### [Work request]
Transcribe verbatim every line from the line containing "Instruction: Go to the Graph page" to the end of the entries, including both endpoints. Output nothing beyond those lines.

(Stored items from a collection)
◇ ◇ ◇ ◇

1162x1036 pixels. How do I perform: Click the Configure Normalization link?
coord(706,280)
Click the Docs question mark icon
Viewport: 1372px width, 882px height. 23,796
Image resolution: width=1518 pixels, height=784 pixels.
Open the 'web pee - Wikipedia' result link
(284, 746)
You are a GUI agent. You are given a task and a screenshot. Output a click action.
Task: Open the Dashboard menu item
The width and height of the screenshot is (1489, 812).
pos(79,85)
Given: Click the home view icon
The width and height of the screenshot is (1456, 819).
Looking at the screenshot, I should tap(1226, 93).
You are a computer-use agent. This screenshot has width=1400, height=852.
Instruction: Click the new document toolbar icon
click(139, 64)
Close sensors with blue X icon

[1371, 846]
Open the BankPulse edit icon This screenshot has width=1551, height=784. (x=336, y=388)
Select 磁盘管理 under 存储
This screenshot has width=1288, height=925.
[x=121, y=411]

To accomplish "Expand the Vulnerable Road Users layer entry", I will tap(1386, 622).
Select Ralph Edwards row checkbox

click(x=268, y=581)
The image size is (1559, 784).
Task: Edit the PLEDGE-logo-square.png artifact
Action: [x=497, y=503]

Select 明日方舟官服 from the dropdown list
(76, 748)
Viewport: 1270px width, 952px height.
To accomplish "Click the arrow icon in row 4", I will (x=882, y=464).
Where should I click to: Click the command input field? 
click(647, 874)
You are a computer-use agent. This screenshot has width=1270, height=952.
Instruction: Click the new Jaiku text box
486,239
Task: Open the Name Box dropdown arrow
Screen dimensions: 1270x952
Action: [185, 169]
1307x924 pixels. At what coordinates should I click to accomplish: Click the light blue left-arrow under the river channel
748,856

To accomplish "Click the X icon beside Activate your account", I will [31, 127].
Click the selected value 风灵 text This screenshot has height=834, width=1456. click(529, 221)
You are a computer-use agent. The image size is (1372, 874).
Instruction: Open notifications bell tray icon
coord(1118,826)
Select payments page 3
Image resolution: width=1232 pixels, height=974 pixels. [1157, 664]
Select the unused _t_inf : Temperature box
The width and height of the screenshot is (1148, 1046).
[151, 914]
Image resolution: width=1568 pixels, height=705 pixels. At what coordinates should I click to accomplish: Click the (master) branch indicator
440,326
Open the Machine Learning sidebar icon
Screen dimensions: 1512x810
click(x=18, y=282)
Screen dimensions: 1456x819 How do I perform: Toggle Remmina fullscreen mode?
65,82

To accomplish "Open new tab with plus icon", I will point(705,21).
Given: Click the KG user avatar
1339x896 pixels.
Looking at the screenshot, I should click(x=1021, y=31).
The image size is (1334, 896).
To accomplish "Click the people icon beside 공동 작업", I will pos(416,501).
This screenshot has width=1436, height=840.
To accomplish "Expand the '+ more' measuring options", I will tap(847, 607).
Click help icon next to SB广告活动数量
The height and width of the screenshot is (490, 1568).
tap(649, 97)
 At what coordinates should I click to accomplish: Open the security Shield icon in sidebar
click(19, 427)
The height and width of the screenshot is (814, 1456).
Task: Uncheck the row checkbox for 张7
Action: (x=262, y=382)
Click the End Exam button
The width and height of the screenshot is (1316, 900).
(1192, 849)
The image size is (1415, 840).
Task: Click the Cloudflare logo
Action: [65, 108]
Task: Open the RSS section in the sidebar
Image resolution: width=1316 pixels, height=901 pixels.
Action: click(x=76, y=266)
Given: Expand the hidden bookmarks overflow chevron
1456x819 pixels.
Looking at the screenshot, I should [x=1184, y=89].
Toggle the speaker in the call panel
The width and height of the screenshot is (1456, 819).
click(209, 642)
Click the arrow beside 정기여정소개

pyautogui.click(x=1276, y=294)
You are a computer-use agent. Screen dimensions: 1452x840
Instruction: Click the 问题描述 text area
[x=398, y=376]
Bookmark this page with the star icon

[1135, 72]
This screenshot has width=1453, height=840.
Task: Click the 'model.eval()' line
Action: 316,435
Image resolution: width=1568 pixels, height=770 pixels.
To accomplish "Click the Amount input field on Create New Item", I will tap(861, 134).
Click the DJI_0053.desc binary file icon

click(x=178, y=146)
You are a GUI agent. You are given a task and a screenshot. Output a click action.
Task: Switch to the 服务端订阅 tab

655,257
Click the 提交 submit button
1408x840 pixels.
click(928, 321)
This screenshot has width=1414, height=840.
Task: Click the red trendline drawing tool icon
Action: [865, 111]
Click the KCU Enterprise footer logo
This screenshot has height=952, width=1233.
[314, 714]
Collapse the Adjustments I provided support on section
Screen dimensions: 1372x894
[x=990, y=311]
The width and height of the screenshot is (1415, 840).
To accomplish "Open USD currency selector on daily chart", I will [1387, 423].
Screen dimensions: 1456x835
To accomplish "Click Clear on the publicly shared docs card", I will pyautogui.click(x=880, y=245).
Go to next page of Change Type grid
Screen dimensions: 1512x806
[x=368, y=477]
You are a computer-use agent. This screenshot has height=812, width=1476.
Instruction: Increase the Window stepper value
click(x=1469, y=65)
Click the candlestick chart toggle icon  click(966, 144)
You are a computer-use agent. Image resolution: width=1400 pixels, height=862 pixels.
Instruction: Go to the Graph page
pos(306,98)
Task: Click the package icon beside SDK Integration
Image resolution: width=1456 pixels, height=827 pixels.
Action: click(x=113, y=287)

◇ ◇ ◇ ◇

### [Answer box]
Instruction: Go to the Graph page
pos(306,98)
Task: Click the package icon beside SDK Integration
Image resolution: width=1456 pixels, height=827 pixels.
Action: click(x=113, y=287)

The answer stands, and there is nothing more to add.